Nanocrystalline hydroxyapatite (HA) ceramic could have better potential in biomedical application due to its high bioactivity and mechanical strength. This study aimed at investigating on the relationship between the starting HA powders and resultant HA ceramics. The synthesized HA crystals using chemical precipitation showed different morphology, size, and crystallinity under different reaction temperature and aging time. The spray‐dried HA powders from the different HA slurries synthesized at 40, 60, and 80°C had spherical shapes and similar particles size but different specific surface area (SSA). Lower synthesizing temperature resulted in lower crystallinity and need‐like shape of the HA crystals, and thus higher SSA of the spray‐dried HA powders.

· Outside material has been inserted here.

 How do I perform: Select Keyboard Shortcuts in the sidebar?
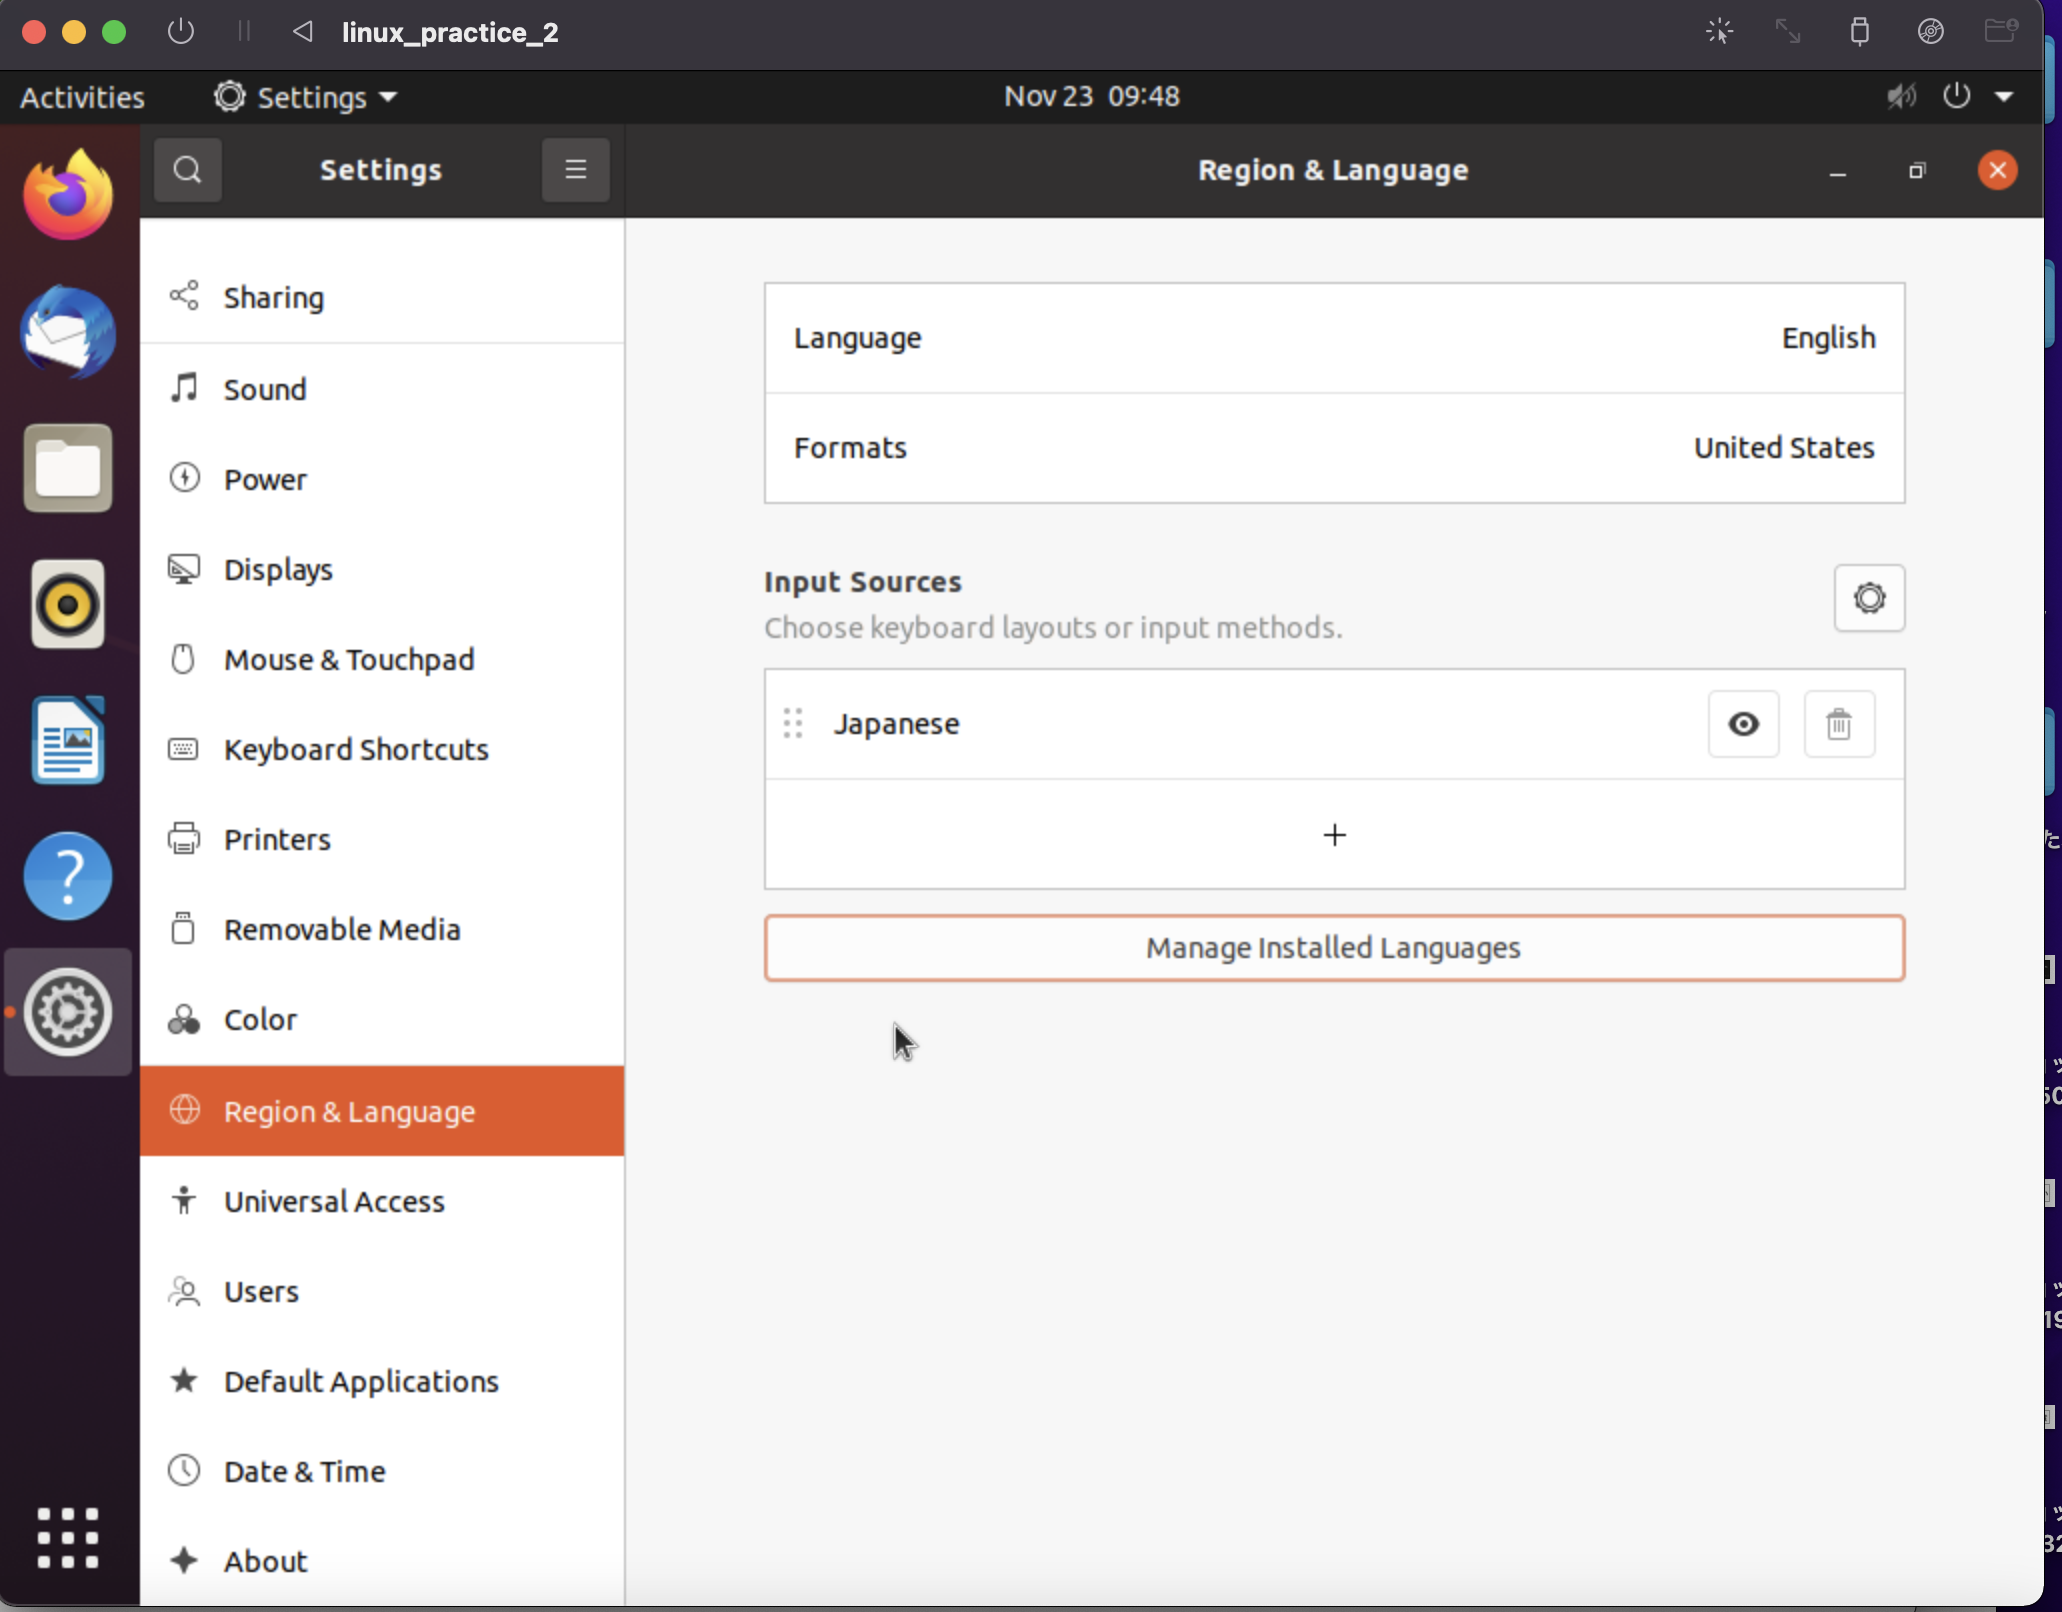(356, 750)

After cold isostatic pressing of the HA powders, the HA green compacts were sintered at 1000, 1050, and 1150°C, respectively, and they presented different sinterability, compactness, and mechanical strength, which were tightly dependent on the starting HA powders. As compared to 80°C synthesized powders, 40 and 60°C synthesized powders exhibited better sinterability due to the lower crystallinity and higher SSA, leading to the relatively high compactness and mechanical strength, but small grain size below 100 nm of the resultant HA ceramics even at low sintering temperature of 1050°C.